The short answer is an emphatic, “YES!” It is real. Even if El Niño arrives next year, as some climatologists have hinted, California currently uses too much water to allow replenishment of its reservoirs and ground water – now at historic low levels. It is predicted that precipitation levels will fluctuate wildly, as they have historically, while water demand increases. The California Data Exchange Center reports that California reservoirs are at 62.39% of average. Some are as low as 7 and 9%. The Sierra snowpack in the northern part of the state has reached 21% of average, up from 12% before the early March storms. Nowhere in the state is the snowpack above 34% and very little rain is forecast for the rest of this year’s rainy season. San Francisco residents depend on snow melt for their water. Some towns in California are predicted to have no water within 60 days. Irresponsible water use should not drain our precious resource.
One answer is conservation and planning. According to Barton H. “Buzz” Thompson, an expert in environmental and natural resources law and policy at Stanford University, there are many ways that Californians can use less water. At a symposium presented by the Bill Lane Center for the American West and the Water in the West Project at Stanford University, Thompson proposed that the state protect ground water, protect the environment, avoid building new reservoirs and desalinization plants, set up water exchanges where even fish have water rights, and encourage water utilities to tier water rates.

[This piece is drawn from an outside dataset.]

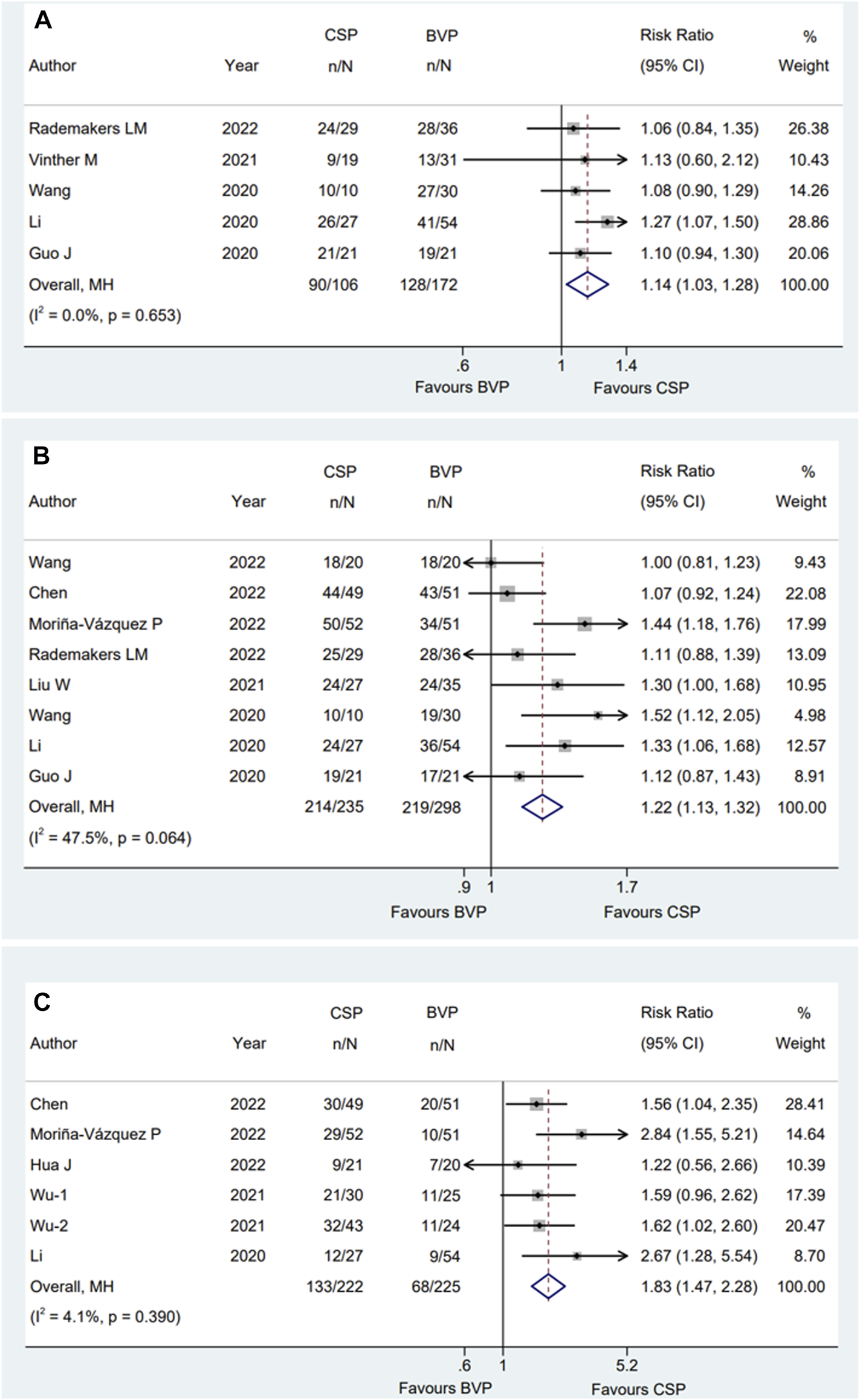The height and width of the screenshot is (1400, 860).
Task: Click the overall diamond marker in panel C
Action: tap(548, 1286)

Many of us who were here in the big droughts of 1976-77 and 1985-86 have already tightened our belts, so trying to reach the voluntary 20% reduction, as requested by Governor Brown, is going to mean even more careful planning. California has more people and less water. The state produces nearly half of US-grown fruits, nuts and vegetables and has the highest per-state cash farm receipts in the nation, per CA Dept of Food and Agriculture. This farmland has international importance as well. It grows 70% of the world’s almonds.
The state needs to put serious water conservation measures in place before any rains that El Nino might bring next year could lull everyone back into complacency.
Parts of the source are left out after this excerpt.